- _What the task requires_:
Reproduce each of the following rows verbatim, from the first to the last.

- _Records for this task_:

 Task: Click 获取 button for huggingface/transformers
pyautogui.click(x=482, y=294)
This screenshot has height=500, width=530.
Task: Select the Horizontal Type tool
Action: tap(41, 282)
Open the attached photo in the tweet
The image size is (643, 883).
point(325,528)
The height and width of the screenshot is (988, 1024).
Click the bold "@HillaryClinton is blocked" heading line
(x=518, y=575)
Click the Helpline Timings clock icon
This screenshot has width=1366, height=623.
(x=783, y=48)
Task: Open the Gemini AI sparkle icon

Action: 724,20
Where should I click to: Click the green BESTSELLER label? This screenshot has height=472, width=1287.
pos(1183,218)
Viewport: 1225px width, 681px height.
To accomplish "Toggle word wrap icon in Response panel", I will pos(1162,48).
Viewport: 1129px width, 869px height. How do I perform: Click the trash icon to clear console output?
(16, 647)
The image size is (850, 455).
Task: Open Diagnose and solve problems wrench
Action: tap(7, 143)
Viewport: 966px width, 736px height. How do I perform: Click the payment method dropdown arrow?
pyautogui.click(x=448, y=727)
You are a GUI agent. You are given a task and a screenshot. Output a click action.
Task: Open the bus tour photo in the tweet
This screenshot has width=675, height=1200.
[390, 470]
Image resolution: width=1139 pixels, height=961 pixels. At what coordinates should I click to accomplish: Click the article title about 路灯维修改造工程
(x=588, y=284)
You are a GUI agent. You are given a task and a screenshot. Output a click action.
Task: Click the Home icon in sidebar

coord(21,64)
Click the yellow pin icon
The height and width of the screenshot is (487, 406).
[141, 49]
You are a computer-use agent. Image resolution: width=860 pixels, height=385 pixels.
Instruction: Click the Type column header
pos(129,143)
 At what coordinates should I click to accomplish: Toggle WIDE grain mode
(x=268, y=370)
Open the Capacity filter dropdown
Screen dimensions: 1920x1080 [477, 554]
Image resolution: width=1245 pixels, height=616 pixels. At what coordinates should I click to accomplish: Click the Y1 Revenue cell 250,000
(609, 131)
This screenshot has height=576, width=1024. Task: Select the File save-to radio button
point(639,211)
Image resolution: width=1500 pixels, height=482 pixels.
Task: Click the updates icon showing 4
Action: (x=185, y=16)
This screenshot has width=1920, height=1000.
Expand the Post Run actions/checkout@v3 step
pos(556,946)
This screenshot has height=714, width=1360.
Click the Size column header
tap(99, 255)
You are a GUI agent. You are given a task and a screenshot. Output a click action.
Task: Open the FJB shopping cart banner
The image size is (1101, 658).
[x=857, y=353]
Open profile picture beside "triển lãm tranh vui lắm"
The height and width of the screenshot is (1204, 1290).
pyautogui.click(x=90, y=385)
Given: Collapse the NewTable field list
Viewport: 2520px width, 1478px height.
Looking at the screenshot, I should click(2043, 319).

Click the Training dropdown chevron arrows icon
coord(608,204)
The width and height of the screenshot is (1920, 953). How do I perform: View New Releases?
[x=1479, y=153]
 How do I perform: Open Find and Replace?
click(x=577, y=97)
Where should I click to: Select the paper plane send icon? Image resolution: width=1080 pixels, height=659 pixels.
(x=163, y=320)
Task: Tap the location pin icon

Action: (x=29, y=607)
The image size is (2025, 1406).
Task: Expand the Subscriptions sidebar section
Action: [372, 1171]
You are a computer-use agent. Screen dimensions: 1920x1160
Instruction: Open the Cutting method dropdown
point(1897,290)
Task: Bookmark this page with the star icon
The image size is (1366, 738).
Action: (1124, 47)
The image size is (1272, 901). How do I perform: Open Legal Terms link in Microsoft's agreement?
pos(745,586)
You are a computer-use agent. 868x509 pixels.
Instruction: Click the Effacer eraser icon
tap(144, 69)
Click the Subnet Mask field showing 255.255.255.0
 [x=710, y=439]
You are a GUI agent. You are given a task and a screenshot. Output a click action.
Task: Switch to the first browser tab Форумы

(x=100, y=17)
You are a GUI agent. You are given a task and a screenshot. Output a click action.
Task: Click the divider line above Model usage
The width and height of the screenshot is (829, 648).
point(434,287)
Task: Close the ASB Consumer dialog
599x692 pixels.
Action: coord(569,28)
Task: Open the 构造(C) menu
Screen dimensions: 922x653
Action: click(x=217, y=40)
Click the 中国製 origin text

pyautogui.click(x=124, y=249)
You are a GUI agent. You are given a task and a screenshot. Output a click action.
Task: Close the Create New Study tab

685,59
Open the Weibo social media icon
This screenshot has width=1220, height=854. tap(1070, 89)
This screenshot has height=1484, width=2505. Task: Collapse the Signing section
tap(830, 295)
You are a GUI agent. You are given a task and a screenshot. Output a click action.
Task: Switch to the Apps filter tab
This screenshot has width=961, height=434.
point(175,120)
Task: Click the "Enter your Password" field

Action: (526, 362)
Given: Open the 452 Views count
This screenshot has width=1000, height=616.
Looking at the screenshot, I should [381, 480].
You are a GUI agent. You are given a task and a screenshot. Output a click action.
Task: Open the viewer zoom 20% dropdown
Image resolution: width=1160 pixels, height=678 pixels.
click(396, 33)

- _Written answer_:
 Task: Click 获取 button for huggingface/transformers
pyautogui.click(x=482, y=294)
This screenshot has height=500, width=530.
Task: Select the Horizontal Type tool
Action: tap(41, 282)
Open the attached photo in the tweet
The image size is (643, 883).
point(325,528)
The height and width of the screenshot is (988, 1024).
Click the bold "@HillaryClinton is blocked" heading line
(x=518, y=575)
Click the Helpline Timings clock icon
This screenshot has width=1366, height=623.
(x=783, y=48)
Task: Open the Gemini AI sparkle icon

Action: 724,20
Where should I click to: Click the green BESTSELLER label? This screenshot has height=472, width=1287.
pos(1183,218)
Viewport: 1225px width, 681px height.
To accomplish "Toggle word wrap icon in Response panel", I will pos(1162,48).
Viewport: 1129px width, 869px height. How do I perform: Click the trash icon to clear console output?
(16, 647)
The image size is (850, 455).
Task: Open Diagnose and solve problems wrench
Action: tap(7, 143)
Viewport: 966px width, 736px height. How do I perform: Click the payment method dropdown arrow?
pyautogui.click(x=448, y=727)
You are a GUI agent. You are given a task and a screenshot. Output a click action.
Task: Open the bus tour photo in the tweet
This screenshot has width=675, height=1200.
[390, 470]
Image resolution: width=1139 pixels, height=961 pixels. At what coordinates should I click to accomplish: Click the article title about 路灯维修改造工程
(x=588, y=284)
You are a GUI agent. You are given a task and a screenshot. Output a click action.
Task: Click the Home icon in sidebar

coord(21,64)
Click the yellow pin icon
The height and width of the screenshot is (487, 406).
[141, 49]
You are a computer-use agent. Image resolution: width=860 pixels, height=385 pixels.
Instruction: Click the Type column header
pos(129,143)
 At what coordinates should I click to accomplish: Toggle WIDE grain mode
(x=268, y=370)
Open the Capacity filter dropdown
Screen dimensions: 1920x1080 [477, 554]
Image resolution: width=1245 pixels, height=616 pixels. At what coordinates should I click to accomplish: Click the Y1 Revenue cell 250,000
(609, 131)
This screenshot has height=576, width=1024. Task: Select the File save-to radio button
point(639,211)
Image resolution: width=1500 pixels, height=482 pixels.
Task: Click the updates icon showing 4
Action: (x=185, y=16)
This screenshot has width=1920, height=1000.
Expand the Post Run actions/checkout@v3 step
pos(556,946)
This screenshot has height=714, width=1360.
Click the Size column header
tap(99, 255)
You are a GUI agent. You are given a task and a screenshot. Output a click action.
Task: Open the FJB shopping cart banner
The image size is (1101, 658).
[x=857, y=353]
Open profile picture beside "triển lãm tranh vui lắm"
The height and width of the screenshot is (1204, 1290).
pyautogui.click(x=90, y=385)
Given: Collapse the NewTable field list
Viewport: 2520px width, 1478px height.
Looking at the screenshot, I should click(2043, 319).

Click the Training dropdown chevron arrows icon
coord(608,204)
The width and height of the screenshot is (1920, 953). How do I perform: View New Releases?
[x=1479, y=153]
 How do I perform: Open Find and Replace?
click(x=577, y=97)
Where should I click to: Select the paper plane send icon? Image resolution: width=1080 pixels, height=659 pixels.
(x=163, y=320)
Task: Tap the location pin icon

Action: (x=29, y=607)
The image size is (2025, 1406).
Task: Expand the Subscriptions sidebar section
Action: [372, 1171]
You are a computer-use agent. Screen dimensions: 1920x1160
Instruction: Open the Cutting method dropdown
point(1897,290)
Task: Bookmark this page with the star icon
The image size is (1366, 738).
Action: (1124, 47)
The image size is (1272, 901). How do I perform: Open Legal Terms link in Microsoft's agreement?
pos(745,586)
You are a computer-use agent. 868x509 pixels.
Instruction: Click the Effacer eraser icon
tap(144, 69)
Click the Subnet Mask field showing 255.255.255.0
 [x=710, y=439]
You are a GUI agent. You are given a task and a screenshot. Output a click action.
Task: Switch to the first browser tab Форумы

(x=100, y=17)
You are a GUI agent. You are given a task and a screenshot. Output a click action.
Task: Click the divider line above Model usage
The width and height of the screenshot is (829, 648).
point(434,287)
Task: Close the ASB Consumer dialog
599x692 pixels.
Action: coord(569,28)
Task: Open the 构造(C) menu
Screen dimensions: 922x653
Action: click(x=217, y=40)
Click the 中国製 origin text

pyautogui.click(x=124, y=249)
You are a GUI agent. You are given a task and a screenshot. Output a click action.
Task: Close the Create New Study tab

685,59
Open the Weibo social media icon
This screenshot has width=1220, height=854. tap(1070, 89)
This screenshot has height=1484, width=2505. Task: Collapse the Signing section
tap(830, 295)
You are a GUI agent. You are given a task and a screenshot. Output a click action.
Task: Switch to the Apps filter tab
This screenshot has width=961, height=434.
point(175,120)
Task: Click the "Enter your Password" field

Action: (526, 362)
Given: Open the 452 Views count
This screenshot has width=1000, height=616.
Looking at the screenshot, I should [381, 480].
You are a GUI agent. You are given a task and a screenshot. Output a click action.
Task: Open the viewer zoom 20% dropdown
Image resolution: width=1160 pixels, height=678 pixels.
click(396, 33)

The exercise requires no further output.